Public Health England does not even collate figures about the rate of aspergillus infection in the UK. There is only an estimate made in 2016 by the National Aspergillosis Centre, extrapolated from infection figures seen in its patients. This suggested that up to 240,000 people in Britain had contracted aspergillus infections in the previous six years.

Public Health England has begun to compile infection figures for another superfungus — Candida auris, which can cause lethal blood and wound infections.

First detected in 2009, cases have been reported in more than 30 countries including Britain.

One Candida auris outbreak at the Oxford University Hospitals colonised 70 patients and freeing the hospital from infection took some two-and-a-half years.

In March, Public Health England’s surveillance team reported a total of 266 cases. By contrast Belgium has reported only one, France two and Germany seven.

Why does England score so high? A spokesman for Public Health England told Good Health: ‘We are detecting colonisations because we are looking for them. Most other European countries were not undertaking surveil-lance of C. auris.’

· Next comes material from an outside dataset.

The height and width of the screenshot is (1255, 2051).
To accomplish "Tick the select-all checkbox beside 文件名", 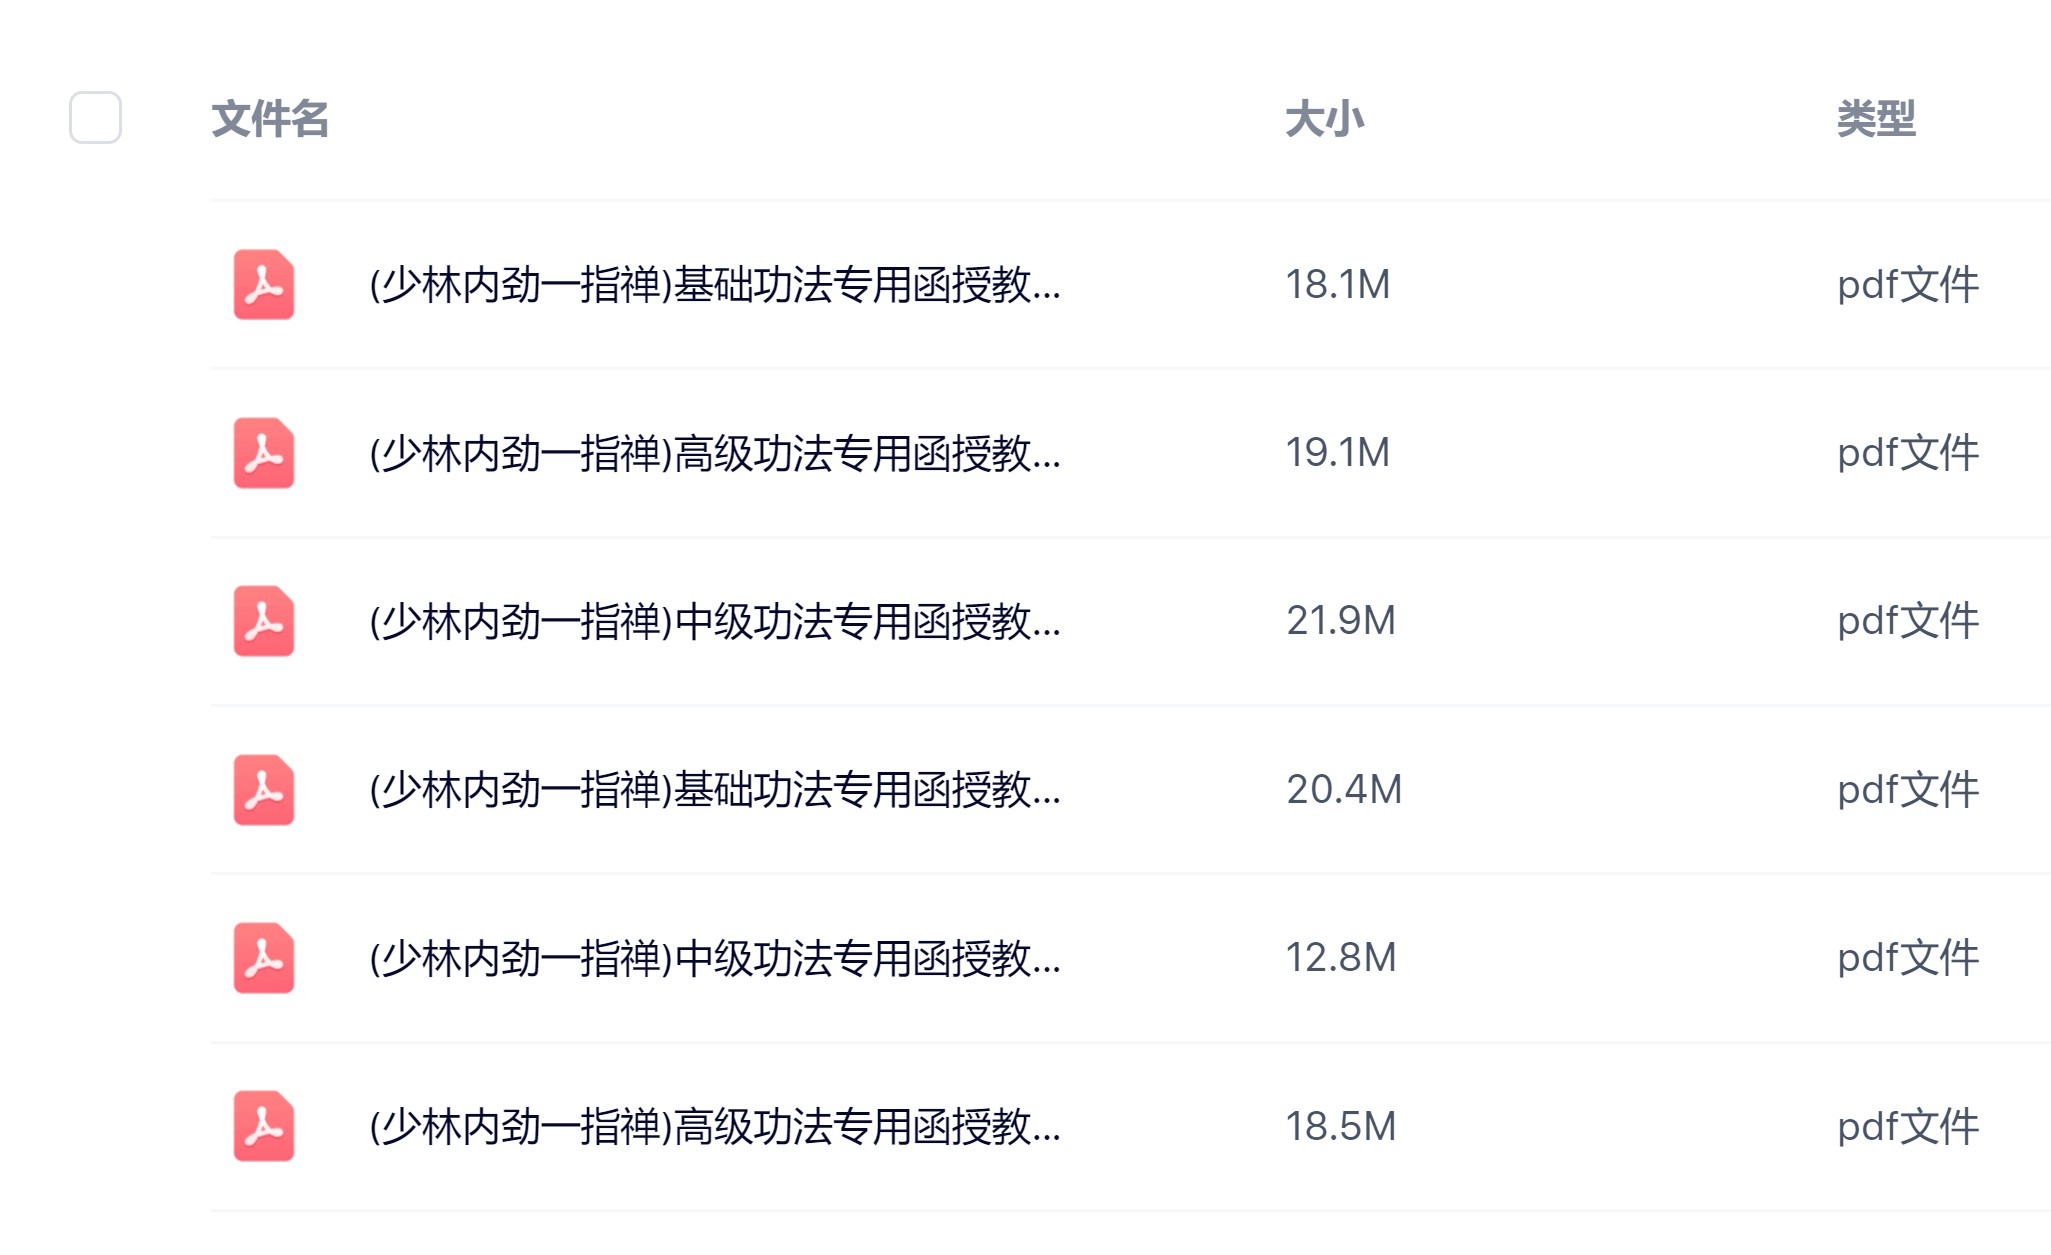I will coord(95,118).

What’s more, Public Health England says that since 2016 it has been raising awareness about Candida auris among healthcare professionals and diagnostic laboratories.

The same hasn’t happened with aspergillus, laments Professor Denning. ‘There is a lack of urgency, particularly with pathology laboratories, about aspergillus,’ he says. ‘You are lucky to get results back in 96 hours. That is far too slow because the infection can develop so quickly.’

Professor Semple agrees that many laboratories need to work more efficiently. ‘The fungus tends to grow very slowly on pathology labs’ petri dishes, and can be ignored or dismissed as contamination from the environment.’

Dr Bart Rijnders, a consultant in infectious diseases at Erasmus University Medical Centre in the Netherlands, who led the study in The Lancet, told Good Health that he uses at least two different testing systems, as one alone can be wrong 50 per cent of the time.

One hope lies in new testing kits that can produce results from mucus or blood samples in half an hour, and cost as little as £10.

However, PHE says it does not support widespread testing. ‘The true incidence of aspergillus is not clear,’ it told Good Health. ‘So we cannot recommend routinely testing for aspergillus infections in all patients with severe influenza.’

Professor Denning maintains that advanced tests, along with increased vigilance by clinicians, are desperately needed.

‘If we have a flu epidemic, it may well combine disastrously in many patients with aspergillus infecting them opportunistically, and most often fatally,’ he says.

‘Flu strikes the young and healthy. The toll on society could be quite devastating.’